(Saved entries)
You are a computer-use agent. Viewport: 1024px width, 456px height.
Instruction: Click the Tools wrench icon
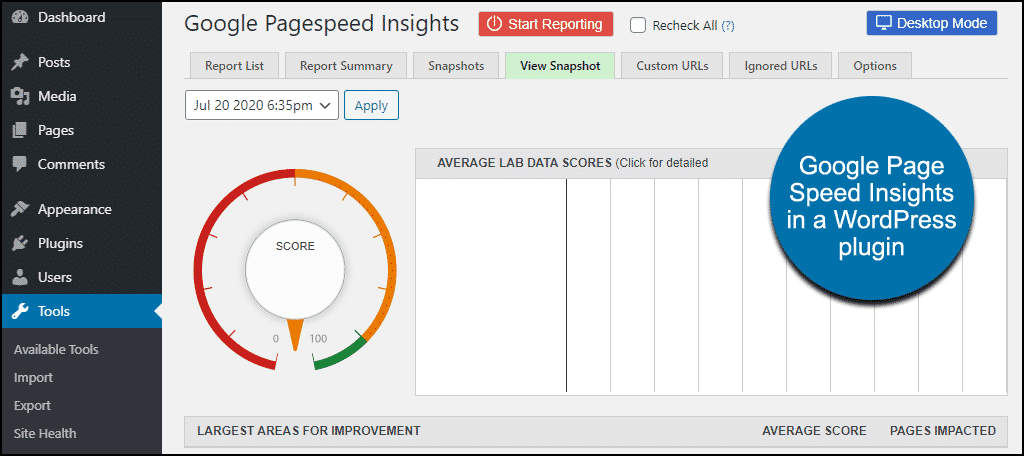click(x=19, y=311)
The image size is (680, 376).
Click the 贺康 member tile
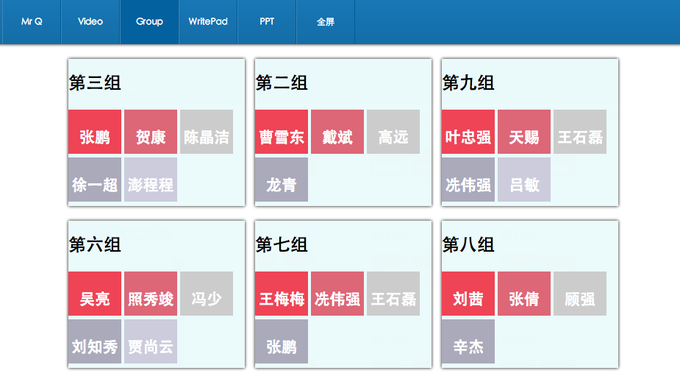[150, 132]
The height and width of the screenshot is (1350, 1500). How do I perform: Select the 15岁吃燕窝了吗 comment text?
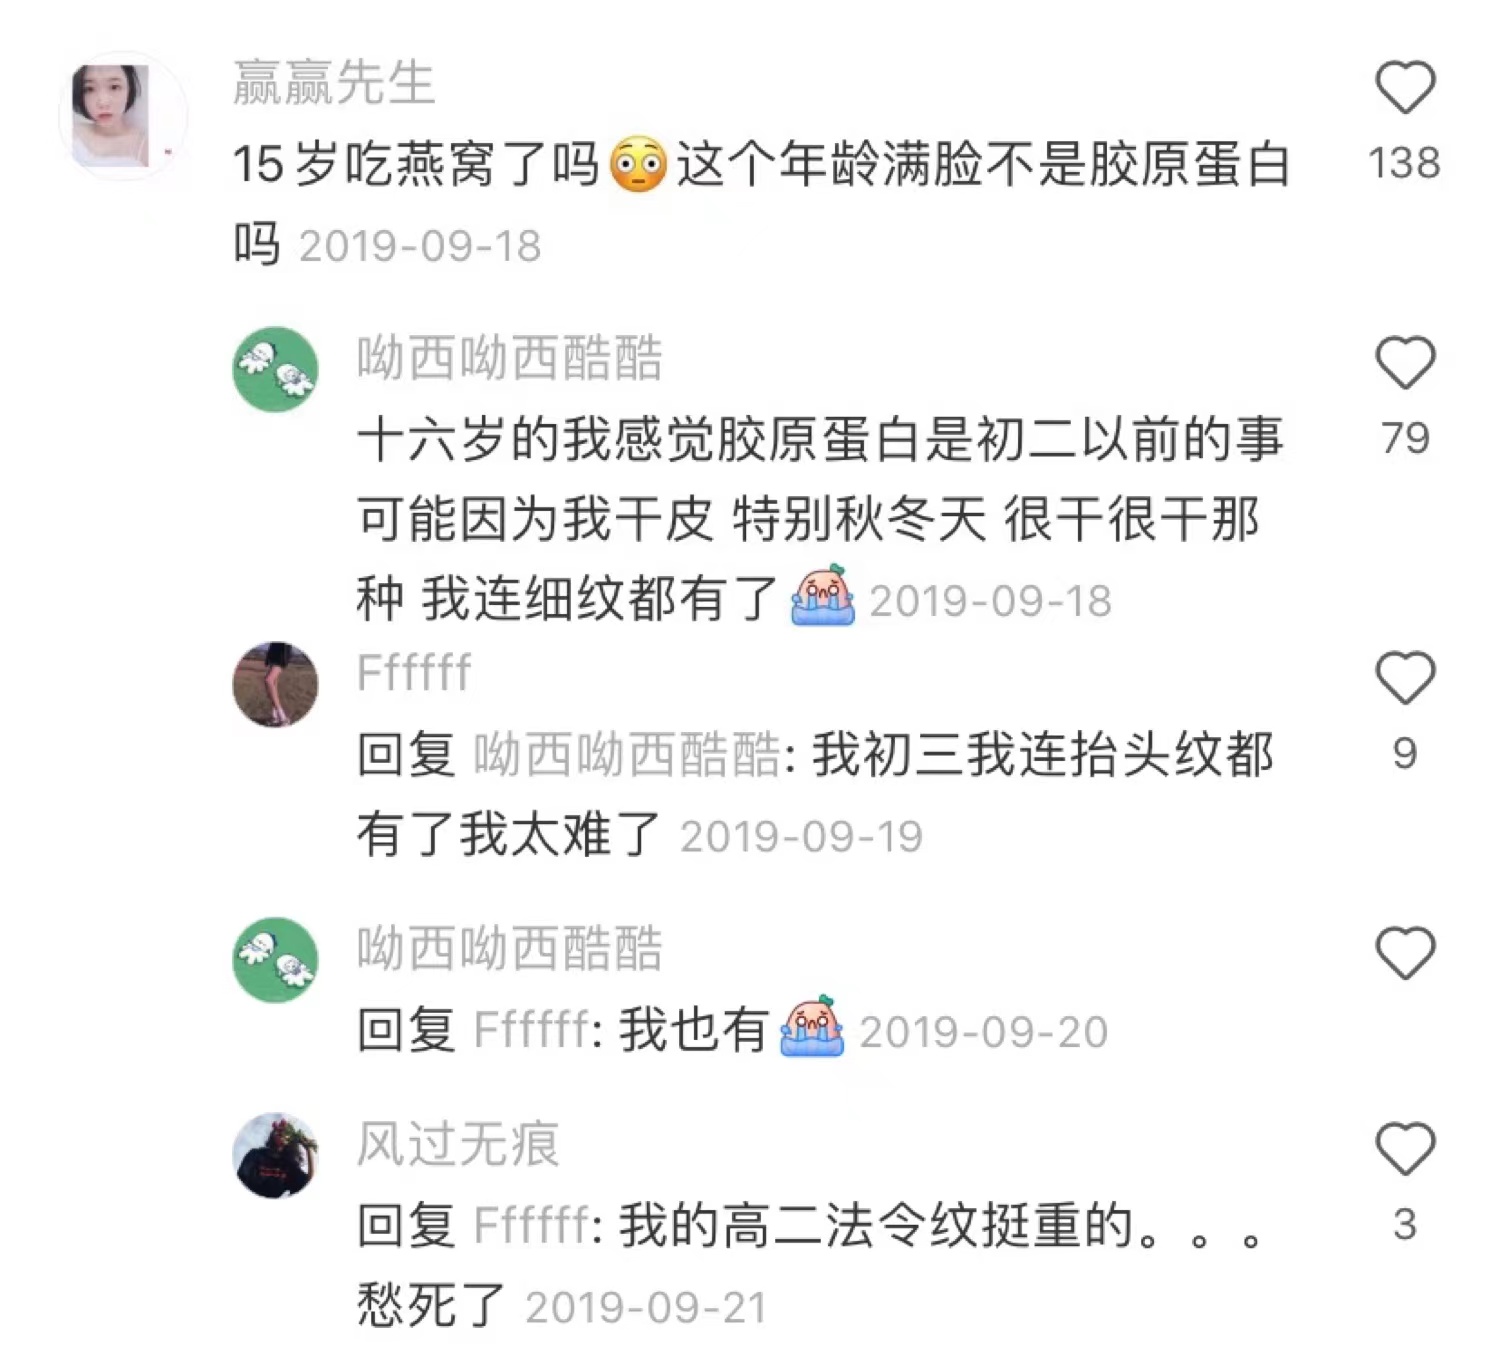[x=760, y=203]
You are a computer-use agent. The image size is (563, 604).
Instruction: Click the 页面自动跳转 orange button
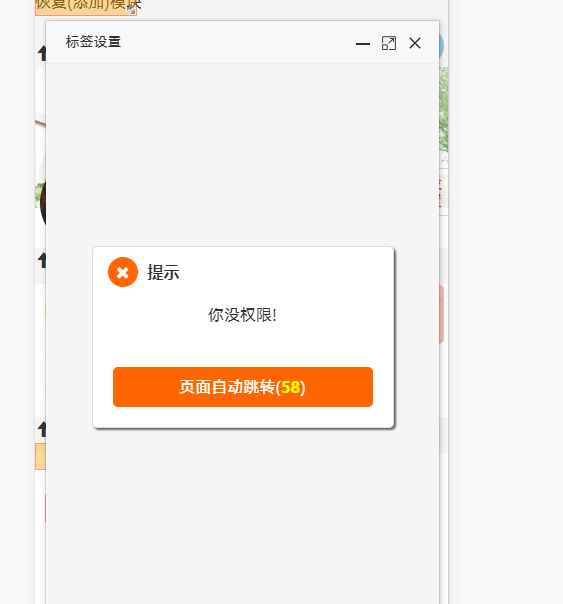coord(243,387)
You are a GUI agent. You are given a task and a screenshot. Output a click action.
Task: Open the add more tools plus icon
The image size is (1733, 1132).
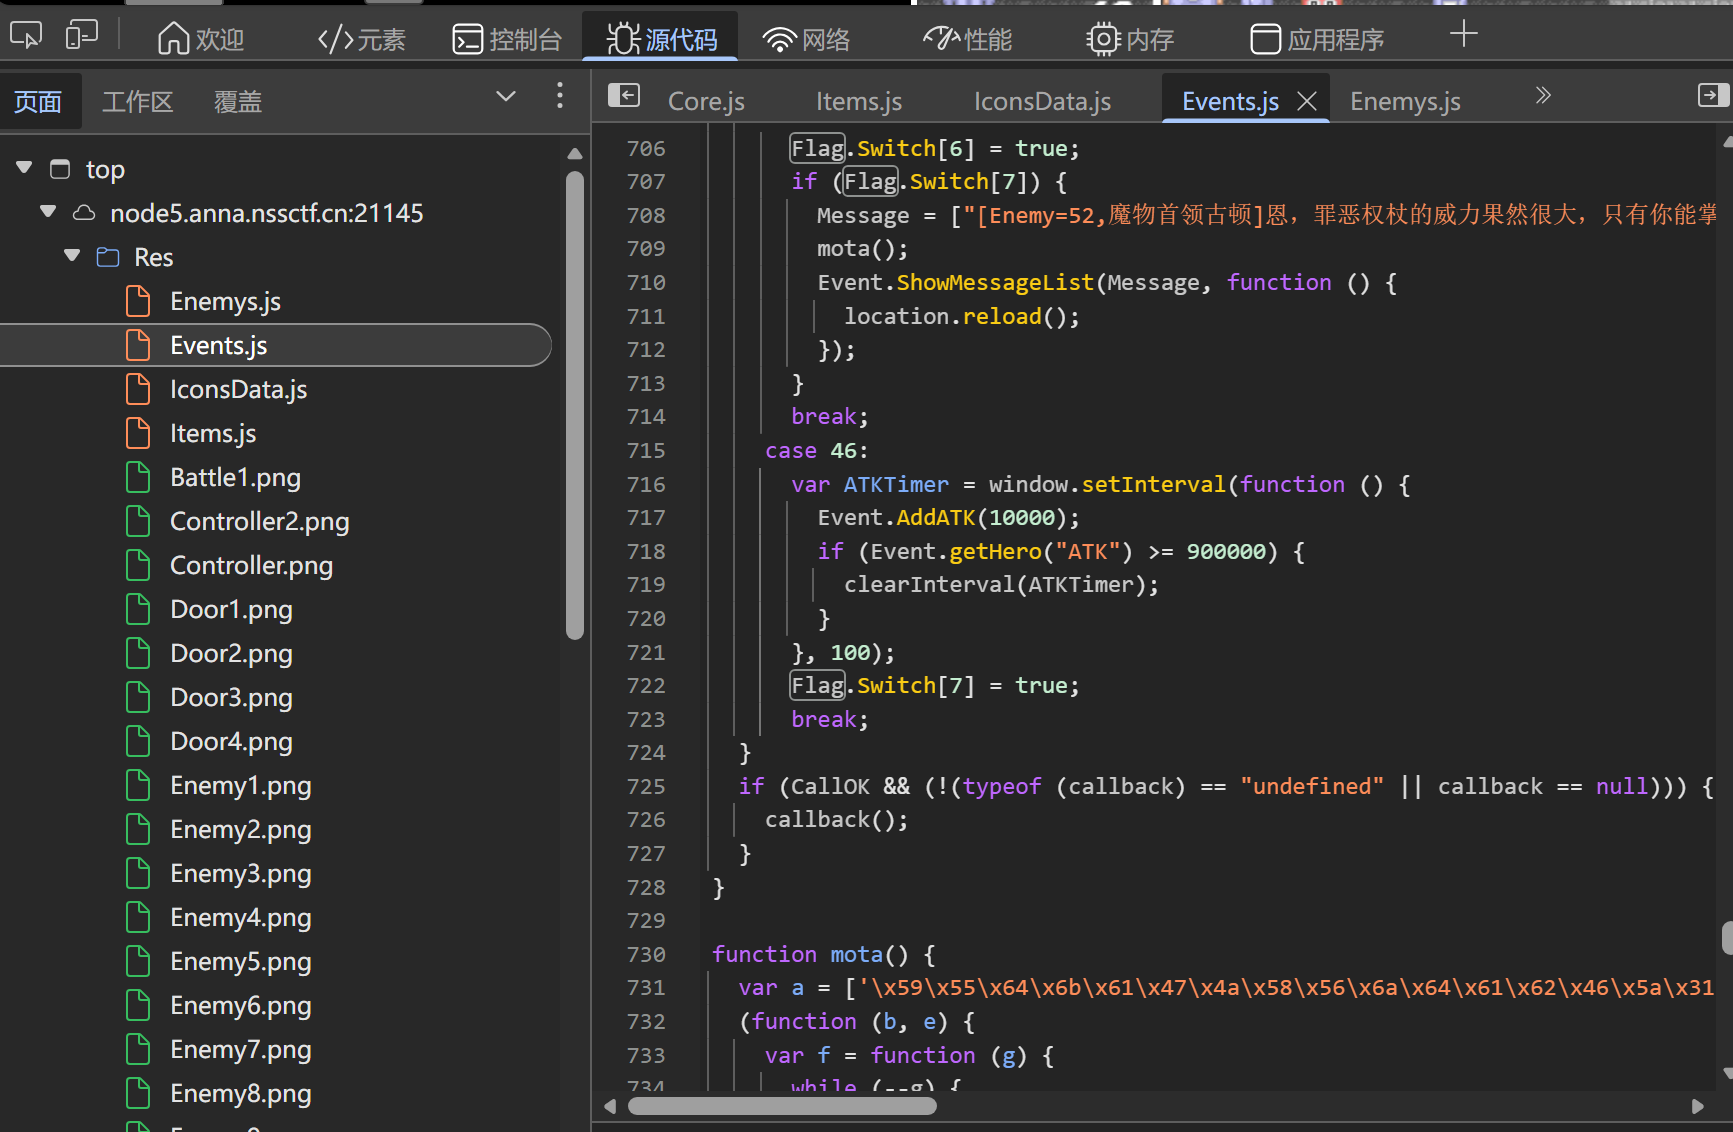(1463, 35)
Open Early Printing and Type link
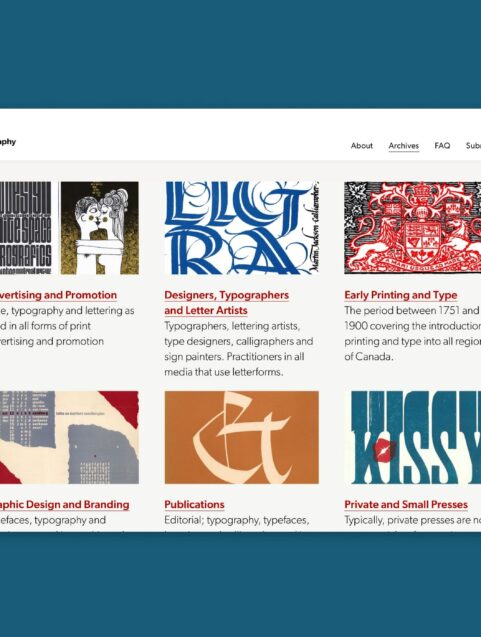This screenshot has height=637, width=481. (x=401, y=295)
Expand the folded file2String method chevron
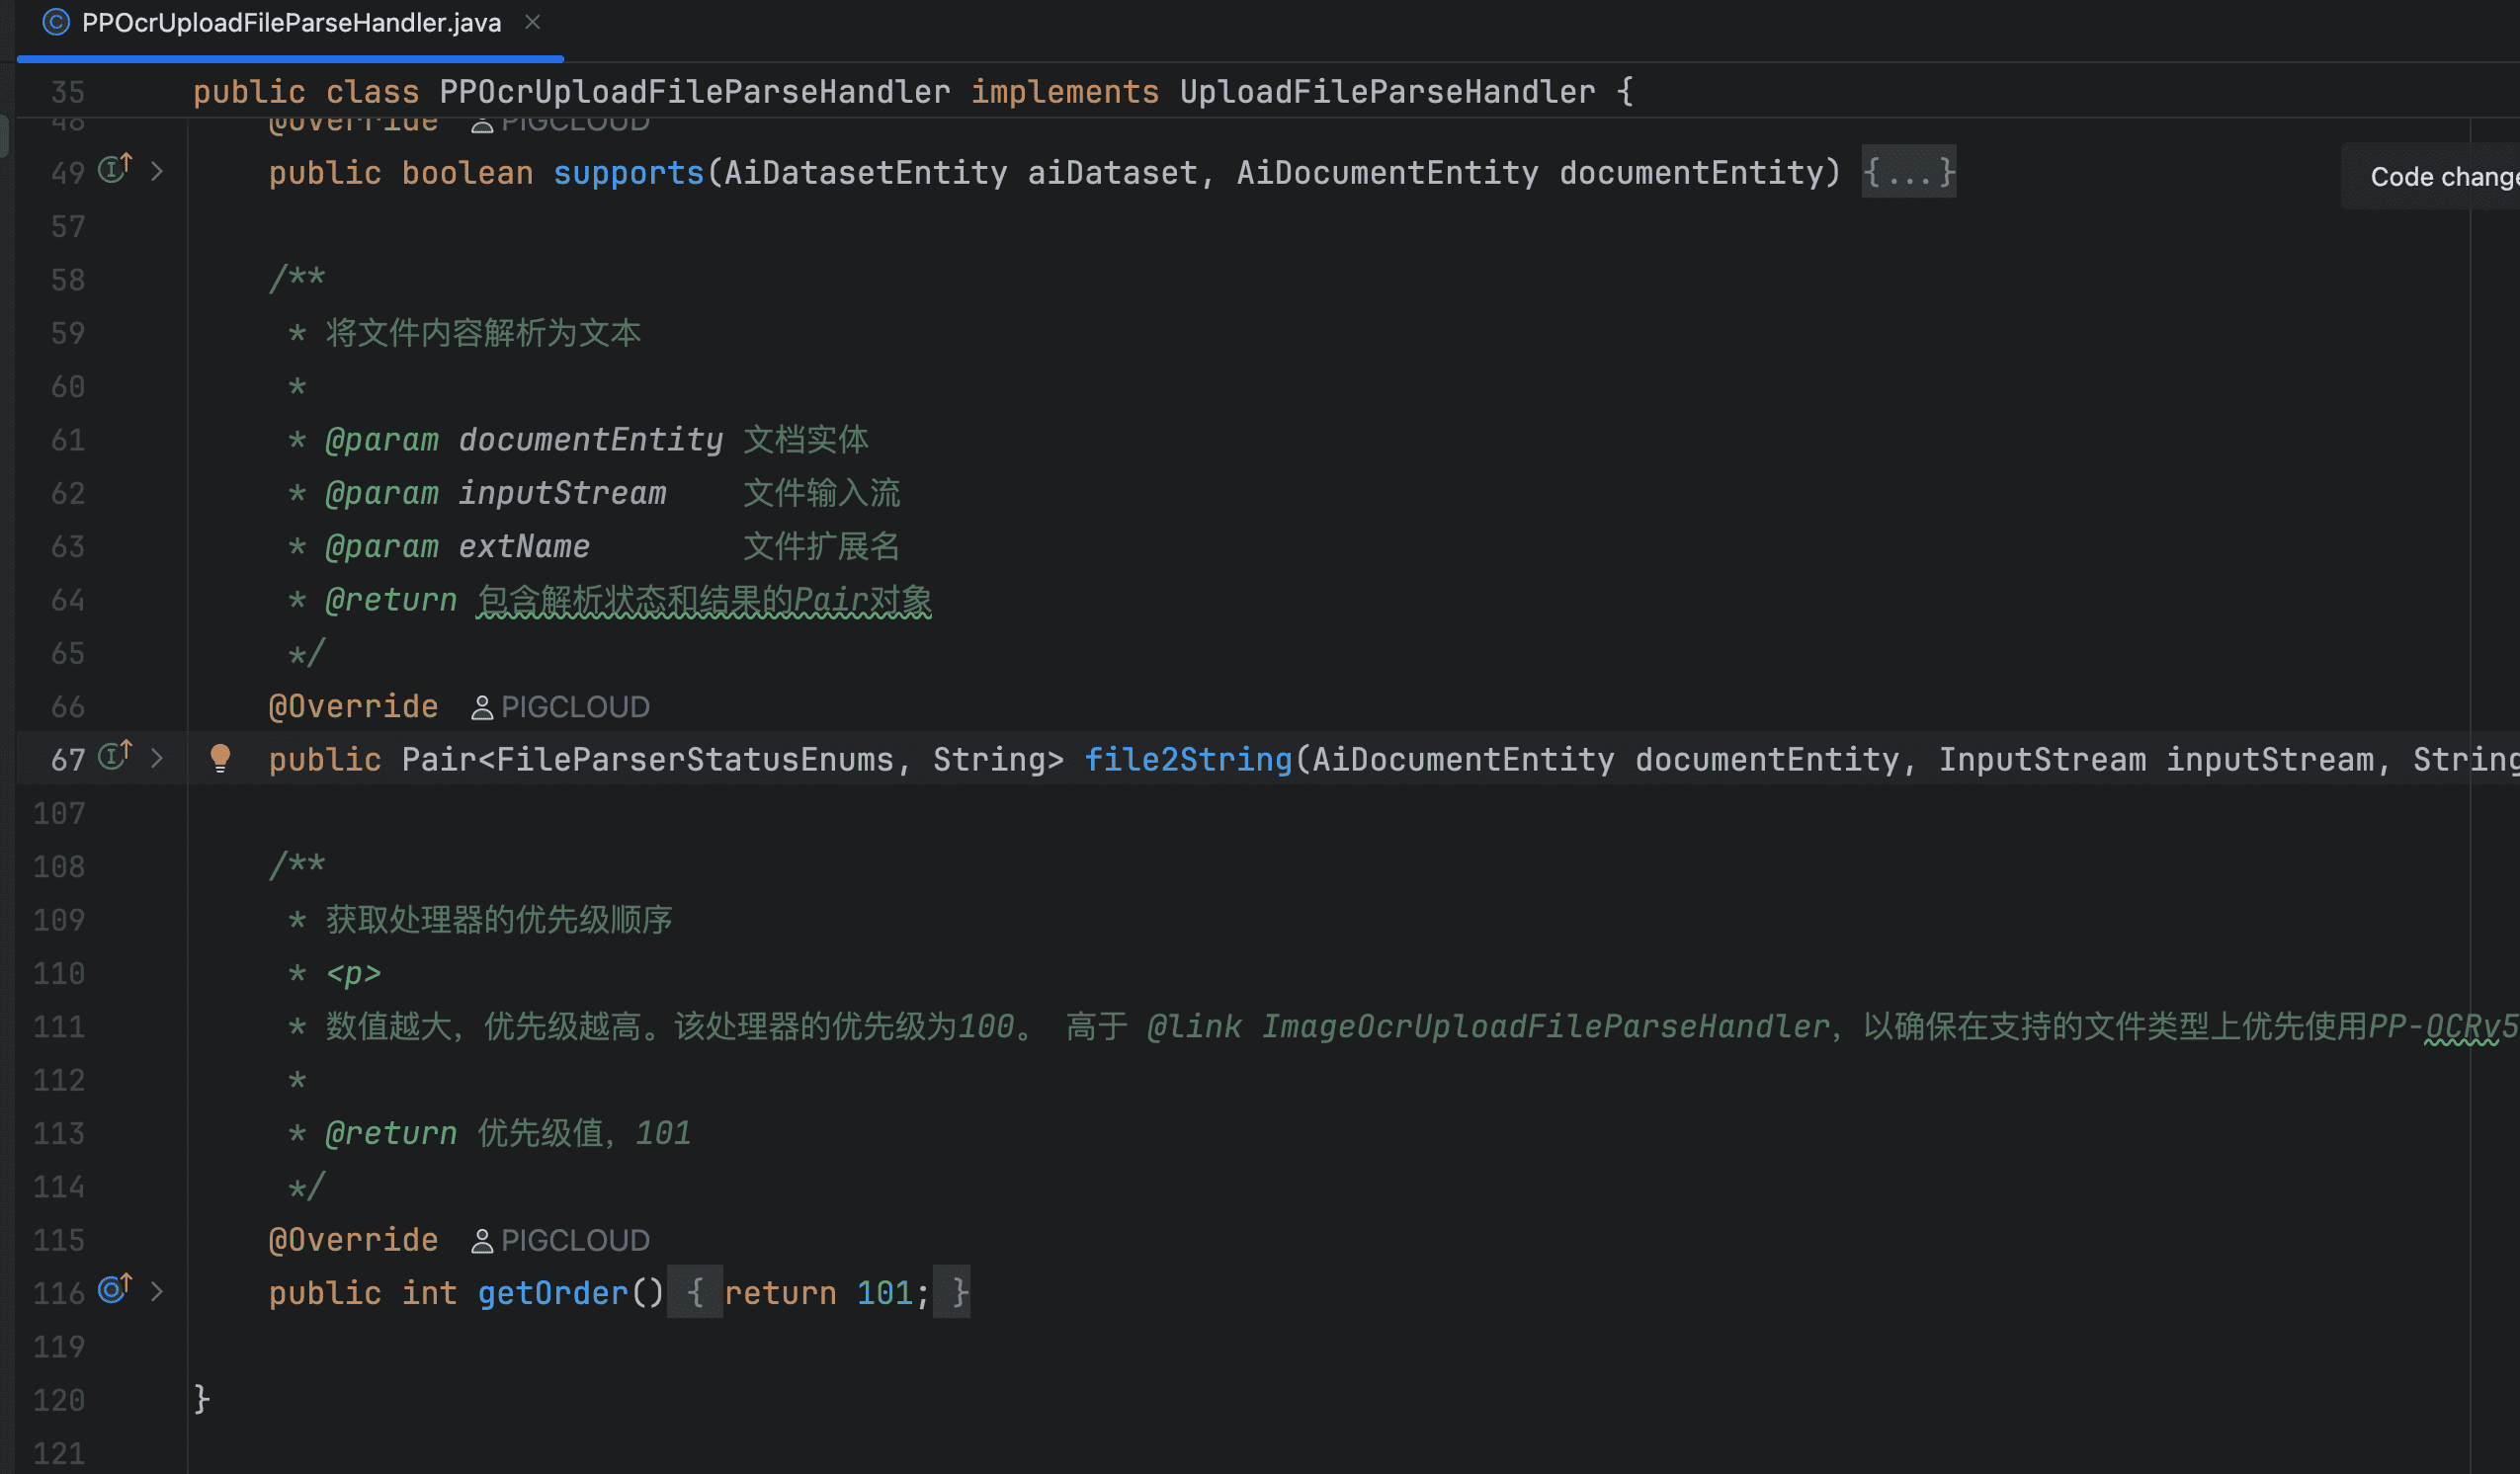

**WHAT IS NEEDED**
Reproduce verbatim, and only, the lines starting at the one that contains "Task: Open the add more tools plus icon" and ending with the final line of the records; leave out the pictures.

**REPLY TO THE TASK**
Task: Open the add more tools plus icon
The image size is (1733, 1132).
(1463, 35)
Open Early Printing and Type link
This screenshot has height=637, width=481. (x=401, y=295)
Expand the folded file2String method chevron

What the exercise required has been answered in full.